In Dietz v. Solomon, 640 F.2d 126 (8th Cir.1981), the second Eighth Circuit case Redding relies upon, the state trial court had given a Sandstrom -type conclusive or burden-shifting instruction on the element of intent. The Eighth Circuit panel examined the facts for prejudice on the intent issue and concluded that the error was not harmless under Chapman v. California, 386 U.S. 18, 87 S.Ct. 824, 17 L.Ed.2d 705 (1967). Id. at 131. Significantly, the panel declined to say that such error could never be regarded as harmless.6
We thus find no persuasive support for Redding's contention that the failure to properly instruct on a material element requires automatic reversal, regardless of whether the error was harmless. Accordingly, since the instructional error here was harmless beyond a reasonable doubt, we deny the writ.
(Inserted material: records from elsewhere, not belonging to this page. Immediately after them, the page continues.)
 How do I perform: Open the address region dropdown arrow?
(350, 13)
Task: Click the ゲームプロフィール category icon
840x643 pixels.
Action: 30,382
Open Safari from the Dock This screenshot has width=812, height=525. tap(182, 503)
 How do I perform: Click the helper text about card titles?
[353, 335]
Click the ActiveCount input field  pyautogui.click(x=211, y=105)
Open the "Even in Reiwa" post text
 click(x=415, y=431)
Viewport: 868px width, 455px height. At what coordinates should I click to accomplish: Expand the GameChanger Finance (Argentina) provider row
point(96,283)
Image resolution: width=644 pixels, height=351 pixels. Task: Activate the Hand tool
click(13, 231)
The victim's uncontroverted testimony established that after he lost the ring, watch, and wallet, Redding and Rose placed those items in the red handkerchief. Thereafter Redding and/or Rose continued to possess these items until the police arrived and arrested them. The jury was instructed that if they found that another theft was completed, they could not find Redding guilty because of that separate, completed theft
Redding, however, points out that the dissenters stated in footnote 3 of Justice Powell's dissent: "Because a presumption does not remove the issue of intent from the jury's consideration, it is distinguishable from other instructional errors that prevent a jury from considering an issue". Id. 103 S.Ct. at 982 n. 3. But, as discussed above, we are not dealing here with an instructional error that prevented the jury from considering a material element of the crime charged
Redding also relies on two cases from other Circuits which we believe are inapposite here. First, in United States v. Howard, 506 F.2d 1131 (2nd Cir.1974), the court concluded that a trial court's deficient instructions warranted a reversal of defendant's conviction for bank robbery. In doing so, however, the court emphasized the trial court's instruction on the crime of bank robbery was so sketchy that the jury could not have known what the elements of the crime were--"[the] jury [was] operating almost completely in the dark." Id. at 1134
In Glenn v. Dallman, 686 F.2d 418 (6th Cir.1982), the jury found petitioner guilty of aggravated burglary, "but was never instructed that it must find the state proved beyond a reasonable doubt that a person was likely to be present in the dwelling burglarized in order to convict of aggravated burglary." Id. at 421. The court, in concluding the instructional error was harmful, emphasized that there were facts from which the jury, under proper instruction, could have found that no one was likely to be present at the time of the burglary. Id. at 422. Thus, the court implicitly applied the Chapman standard in determining that the error was not harmless.